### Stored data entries
■ ■ ■

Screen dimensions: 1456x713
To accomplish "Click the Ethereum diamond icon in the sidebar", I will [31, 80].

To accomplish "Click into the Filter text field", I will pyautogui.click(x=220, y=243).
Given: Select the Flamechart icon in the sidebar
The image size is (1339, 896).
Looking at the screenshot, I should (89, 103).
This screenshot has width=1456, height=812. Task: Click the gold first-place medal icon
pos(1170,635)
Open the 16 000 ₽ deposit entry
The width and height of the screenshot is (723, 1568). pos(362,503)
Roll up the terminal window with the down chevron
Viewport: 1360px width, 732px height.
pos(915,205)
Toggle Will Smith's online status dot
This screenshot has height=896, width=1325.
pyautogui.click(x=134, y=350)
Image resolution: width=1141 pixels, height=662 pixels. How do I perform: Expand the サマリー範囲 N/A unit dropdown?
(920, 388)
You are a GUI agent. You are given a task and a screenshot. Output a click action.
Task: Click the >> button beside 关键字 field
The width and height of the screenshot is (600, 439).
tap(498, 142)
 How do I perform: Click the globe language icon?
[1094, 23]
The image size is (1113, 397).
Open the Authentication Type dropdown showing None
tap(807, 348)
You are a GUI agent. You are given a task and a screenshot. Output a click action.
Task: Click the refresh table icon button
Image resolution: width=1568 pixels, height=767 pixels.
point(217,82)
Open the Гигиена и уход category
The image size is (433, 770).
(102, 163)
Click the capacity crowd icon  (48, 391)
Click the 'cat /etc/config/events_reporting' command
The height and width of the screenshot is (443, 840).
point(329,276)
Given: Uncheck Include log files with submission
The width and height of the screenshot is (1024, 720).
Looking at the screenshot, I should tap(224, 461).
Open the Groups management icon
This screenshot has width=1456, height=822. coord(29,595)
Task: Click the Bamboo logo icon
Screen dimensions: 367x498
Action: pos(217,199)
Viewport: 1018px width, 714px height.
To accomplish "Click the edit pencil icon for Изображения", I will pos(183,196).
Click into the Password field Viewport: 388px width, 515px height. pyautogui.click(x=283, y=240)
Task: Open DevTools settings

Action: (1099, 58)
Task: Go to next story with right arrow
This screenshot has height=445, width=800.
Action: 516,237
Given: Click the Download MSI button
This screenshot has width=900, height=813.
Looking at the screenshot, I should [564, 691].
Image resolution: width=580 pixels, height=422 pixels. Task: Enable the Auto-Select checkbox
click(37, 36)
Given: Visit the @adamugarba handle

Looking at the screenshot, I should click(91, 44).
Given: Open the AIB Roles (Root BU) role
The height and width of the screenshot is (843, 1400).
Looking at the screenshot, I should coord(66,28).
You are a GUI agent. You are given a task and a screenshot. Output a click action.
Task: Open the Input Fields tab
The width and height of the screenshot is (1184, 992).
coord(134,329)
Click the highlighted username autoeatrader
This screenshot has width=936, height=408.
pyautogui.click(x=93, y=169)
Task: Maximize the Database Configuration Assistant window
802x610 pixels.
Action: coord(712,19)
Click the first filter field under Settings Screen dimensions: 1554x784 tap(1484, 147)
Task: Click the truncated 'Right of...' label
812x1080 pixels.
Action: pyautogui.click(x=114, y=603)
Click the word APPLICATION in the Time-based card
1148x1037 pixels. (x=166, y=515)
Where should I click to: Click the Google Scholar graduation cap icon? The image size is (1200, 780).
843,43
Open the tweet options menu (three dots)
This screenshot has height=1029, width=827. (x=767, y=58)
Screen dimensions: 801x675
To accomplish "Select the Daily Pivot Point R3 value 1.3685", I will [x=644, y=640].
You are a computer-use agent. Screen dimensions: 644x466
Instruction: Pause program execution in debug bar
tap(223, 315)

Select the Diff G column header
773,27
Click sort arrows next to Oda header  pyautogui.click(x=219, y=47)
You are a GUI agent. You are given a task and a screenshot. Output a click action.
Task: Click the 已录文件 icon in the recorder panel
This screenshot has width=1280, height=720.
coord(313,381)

■ ■ ■

### What to do
Each line above that has the word "sidebar" must be copied.

### Answer to the exercise
To accomplish "Click the Ethereum diamond icon in the sidebar", I will [31, 80].
Given: Select the Flamechart icon in the sidebar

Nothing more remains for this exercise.